If you had a mortgage in the 2% range — or 3% or 4% — would you trade it for a 6% rate? It doesn’t seem like an attractive exchange, and most homeowners with low-rate financing have been holding onto their loans with great ferocity.
The catch is that many owners also want to get cash from their properties. This is possible for millions of homeowners because of the huge price increases seen during the past few years.
In fact, home values have grown more than 47% since 2021, according to the Harvard Joint Center for Housing Studies.
In basic terms, there are two ways for homeowners to access their new equity. They can sell or refinance.
Selling To Access Equity
Selling is not a likely option. Most owners are holding on to their low-rate mortgages and not going anywhere.
Existing home sales are in the ditch, down 5.4% in June from a year earlier according to the National Association of Realtors (NAR). In fact, at this writing, it looks like existing sales will be below four million units for all of 2024, a very low number.
But some owners do want to sell. Things happen. People want to move for many reasons, perhaps to get a new job, to be near family, as a result of divorce, or to live in an area with lower overall costs.
As a result of such change, the lofty market share held by low-rate mortgages declines every year. ICE Mortgage Technology, in its July ICE Mortgage Monitor report, said that “As of May, 24% of mortgage holders had a current interest rate at or above 5%, up from 10% two years ago.”
“All in,” added the ICE report, “there are 5.8 million fewer mortgages with rates below 5% than there were two years ago, and 4.8 million fewer with rates below 4%, as borrowers with lower rates slowly sell their homes or, to a smaller degree, refinance to withdraw equity.”

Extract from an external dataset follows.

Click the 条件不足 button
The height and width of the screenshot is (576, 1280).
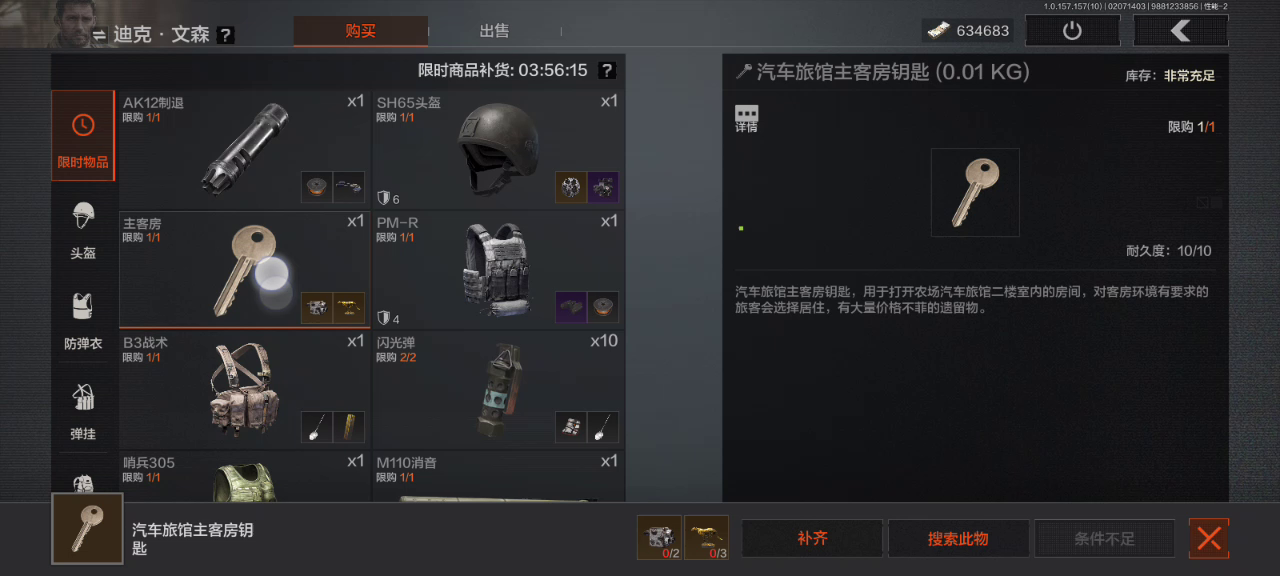pyautogui.click(x=1104, y=538)
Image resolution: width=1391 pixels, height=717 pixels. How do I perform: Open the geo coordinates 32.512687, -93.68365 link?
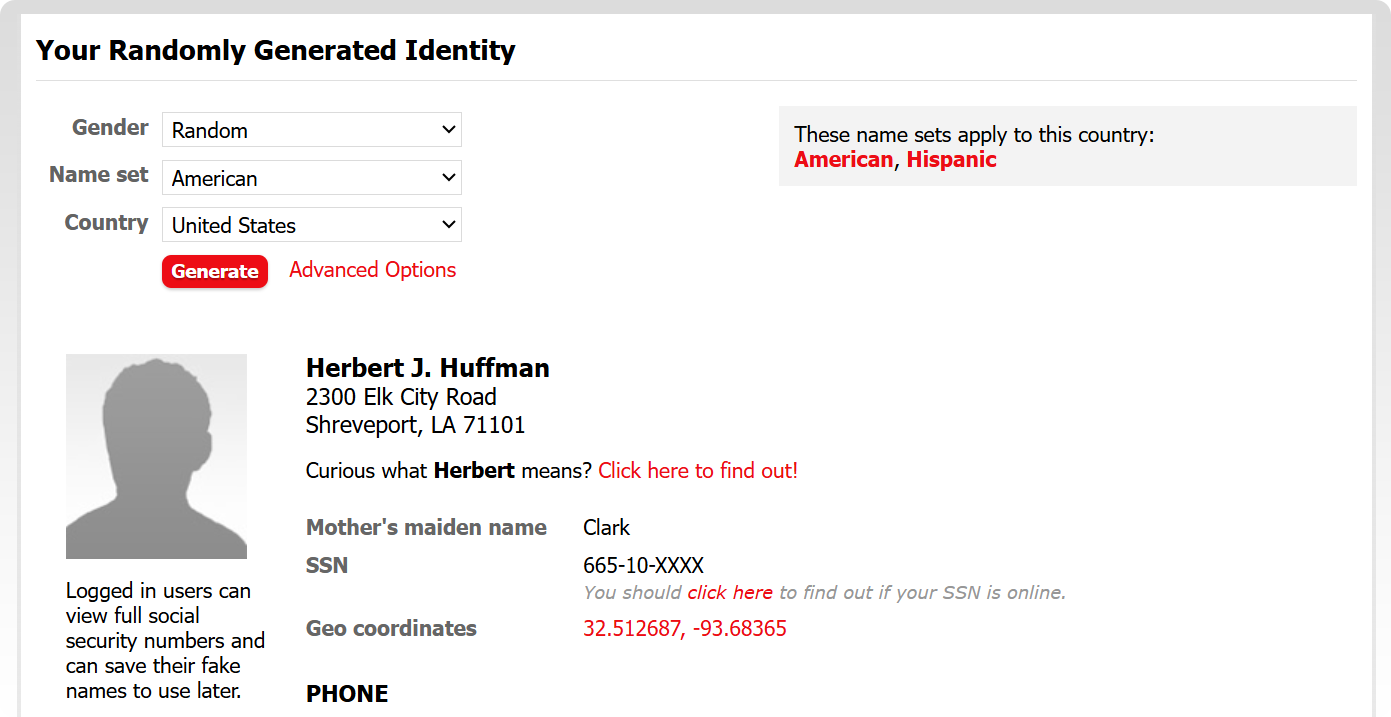(684, 629)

In other words, the stockpile of low-rate mortgages erodes as people move.
Owners who want to sell are likely to find a receptive market. According to NAR, in the second quarter, single-family existing-home sales prices rose in 199 of 223 metro areas and fell in 22.
Overall, the typical single-family existing home saw a 4.9% price increase from a year ago.
Refinancing to Free Equity
While selling is one way to access home equity and perhaps a six-figure check at closing, moving is not for everyone. Selling means ending today’s bargain mortgage and – in many cases – financing a replacement property at a higher rate.
However, for those with low-rate first mortgages and lots of equity, there are still opportunities to pull cash from their properties while leaving existing loans in place.
It’s possible to simply replace an existing mortgage with a current rate, but that doesn’t make much sense given that today’s rates are higher than the interest levels from a few years ago. A better option for many owners is to keep the current financing in place and get a second mortgage.
Basically, a second mortgage is exactly what it sounds like. The existing first mortgage stays in place with its original rate and terms while the property gets an additional mortgage to free up equity.
The owner gets cash when the second loan closes.
The new second mortgage reflects today’s mortgage rates, however, those new rates only apply to a portion of the homeowner’s total debt. If you think of the mortgage rates for the combined first and second mortgage, they are likely to have a blended interest level that’s significantly below today’s quoted rates for new financing.
An alternative refinancing option that keeps the current first loan in place is a home equity line of credit (HELOC).
A HELOC is similar to a credit card because it has a line of credit. In the first phase – the loan’s draw period, maybe ten or 15 years — you can borrow and repay from the line of credit in much the same way you would with a credit card.
In the second period – the repayment phase — perhaps another ten or 15 years, any balance from the first phase is repaid like a regular mortgage with monthly payments. But, rather than a second phase, some borrowers may prefer to pay off any remaining debt from the draw period or to get a different loan if better terms are available.
The attraction of a HELOC is that the existing first mortgage stays in place with its original rates and terms. Homeowners can then use as little or as much of the HELOC as is needed while the low-rate first mortgage remains unchanged.